- **Текст документа**:
•••

Во время этого торжественного обеда, после исполнения оркестром французского и других иностранных гимнов, группа подвыпивших казачьих офицеров потребовала, чтобы был исполнен гимн “Боже, царя храни”, и категорически настояла на своем требовании.
Получился некоторый конфуз. Лидерам партии соц. – рев. Авксентьеву, Зензинову и др., возглавлявшим Омское Всерос. правительство и считавшим себя верховной властью, не понравилась эта “монархическая молитва”, и они сделали попытку напомнить офицерам об их “демократических воззрениях” и даже предложили военному и морскому министру Колчаку арестовать некоторых из них. Вечером в этот же день начальник омского гарнизона пол. Волков и начальники казачьих частей Красильников и Катанаев явились к Колчаку и заявили, что “долг перед родиной и настроение всех частей вынуждает их арестовать членов Правительства соц. – рев., ведущих преступную соглашательскую политику с большевиками”, и просили “от имени всей армии принять на себя верховное руководство возрождающейся армией и народом”…
Колчак торжественным жестом поблагодарил за доверие офицерскую делегацию и уговорился с полковником Волковым, что завтра утром представит ему проект конкретного плана ареста Директории.
На другой день, т. е. 17‑го числа, сначала в поезде французской военной миссии, затем в здании военно-промышленного комитета, состоялось объединенное совещание иностранных генералов, представителей партии к.-д., омского “Союза Возрождения” и др., которое почти единодушно, исключая американского и чехословацкого представителей, высказалось за переход власти к военному диктатору в лице адм. Колчака, хотя выставлялись и другие кандидаты: ат. Семенов, ген. Болдырев и атам. Дутов (последний поддерживался генералом Ивановым-Риновым).
Чехо-американские представители, противившиеся разгону Директории, в крайнем случае настаивали на включении Авксентьева и Аргунова, как “пользующихся широкой симпатией народа”, в состав Правительства адм. Колчака и на оставлении “без урезок демократической программы существующего Правительства”.
Технически совершить разгон Директории было поручено полк. Волкову, председателю омского Комитета партии к.-д. Жардецкому и министру финансов И. Михайлову.
А через несколько часов после этого совещания офицерская часть отряда атамана Красильникова приступила к выполнению намеченного плана» [с. 69–70].
Участники французской миссии, выступившие с воспоминаниями о данной эпохе, не знакомы, конечно, ни с работой Парфенова, появившейся в первом издании в Харбине (1921), ни с отдельными статьями этого советского исследователя гражданской войны в Сибири. Иначе они поспешили бы опровергнуть обвинение их хоть в косвенном участии в событиях 18 ноября. Для них Колчак ни более ни менее как «une invention anglaise». Так один из них – Дюбарбье[20] – и начинает главу, посвященную перевороту. Сам шеф миссии, ген. Жанен, с удивительной легкостью повторяя популярную одно время у иностранцев наивную легенду, в отрывках дневника, которые печатались в «Monde Slave» [1924, XII, p. 238], говорит:
«Действительно, англичане, поставив Колчака у власти, были приблизительно столь же удачливы, как и тогда, когда они свергали Николая II. Без этого, не знаю, был ли бы побежден большевизм в России, но Сибирь, в этом я убежден, удалось бы спасти и устроить. Народный порыв не был бы там задушен жестокой реакцией, всех возмущавшей, повышавшей нервность чехов и уничтожавшей у них всякое желание сотрудничества».

•••

- **Список заданий**:
**a.** Ответьте на вопросы по тексту о колчаковском перевороте:
(i) Исполнения какого гимна потребовала группа подвыпивших казачьих офицеров?
(ii) Кому было поручено технически совершить разгон Директории?
(iii) В каком издании печатались отрывки дневника генерала Жанена?
**b.** Пожалуйста, напишите продолжение текста о колчаковском перевороте, начиная сразу после его последнего предложения.
Дальнейшие строки представляют собой отдельный, самостоятельный материал.

- **Исходный материал**:
•••

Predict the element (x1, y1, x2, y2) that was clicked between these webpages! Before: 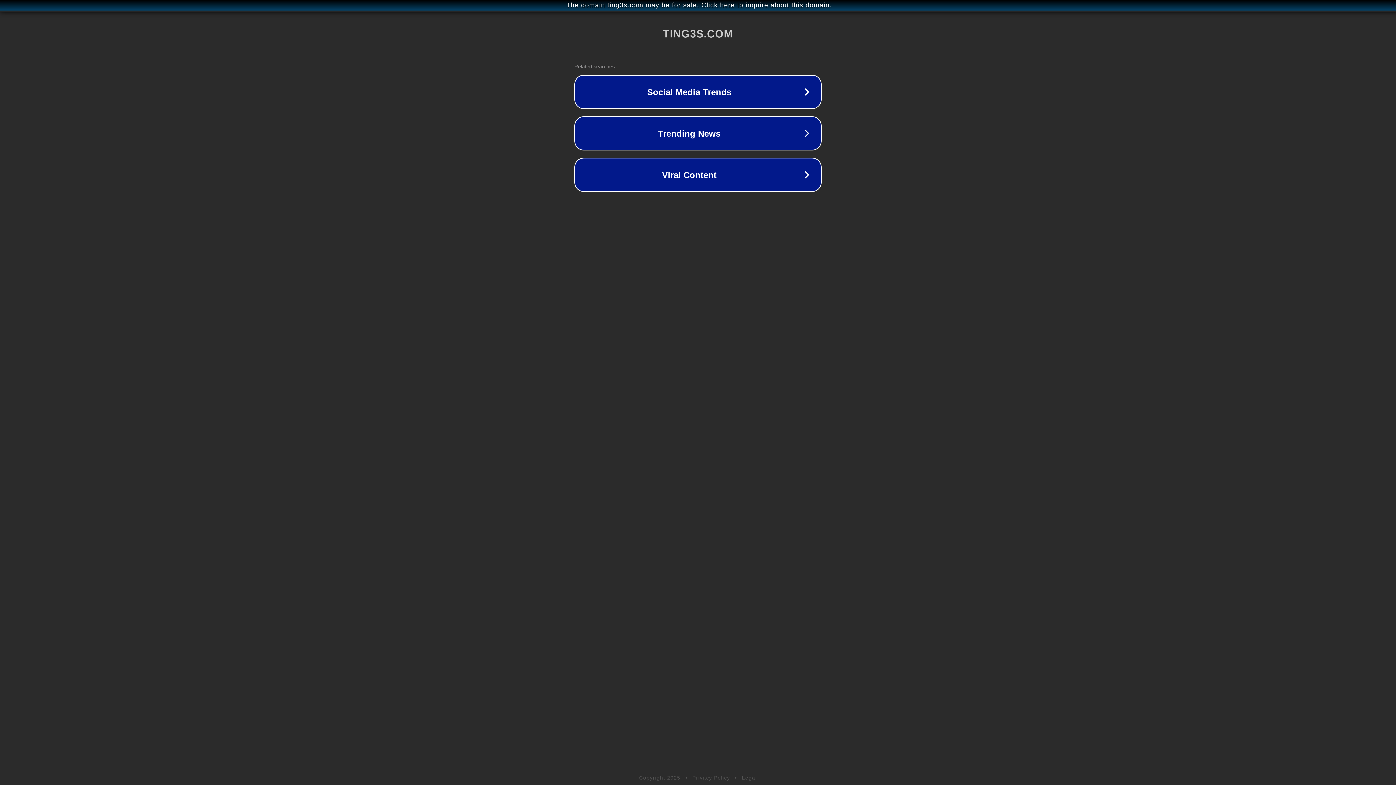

•••

- **Ответы по порядку**:
**a.**
(i) «Боже, царя храни».
(ii) Полковнику Волкову, председателю омского Комитета партии к.-д. Жардецкому и министру финансов И. Михайлову.
(iii) В «Monde Slave».

**b.**
Известный нам полк. Пишон в статье «Le coup d’etat de l’amiral Коlčак» [ «M. Sl.», 1925, II, p. 259] добавляет:
«Совершенно несомненно, что адмирал, привезенный англичанами из Месопотамии и из Индии, конвоированный во Владивосток и в Сибирь английским батальоном, был человеком генерала Нокса. Но столь же несомненно и то, что не было на нем ни в коей мере французского штемпеля и что обстоятельства, приведшие его к власти, произошли между отъездом из Владивостока генерала Париса и приездом в Омск верховного французского комиссара и находились совершенно вне нашего влияния».
Пишон не против диктатуры, он только против переворота. Все можно бы сделать легальным путем при некотором терпении. Директория могла бы эволюционировать – Колчак мог бы последовать примеру, который дал в дни французской революции консулат. Такой путь, по мнению французского военного деятеля, является путем законным [с. 206].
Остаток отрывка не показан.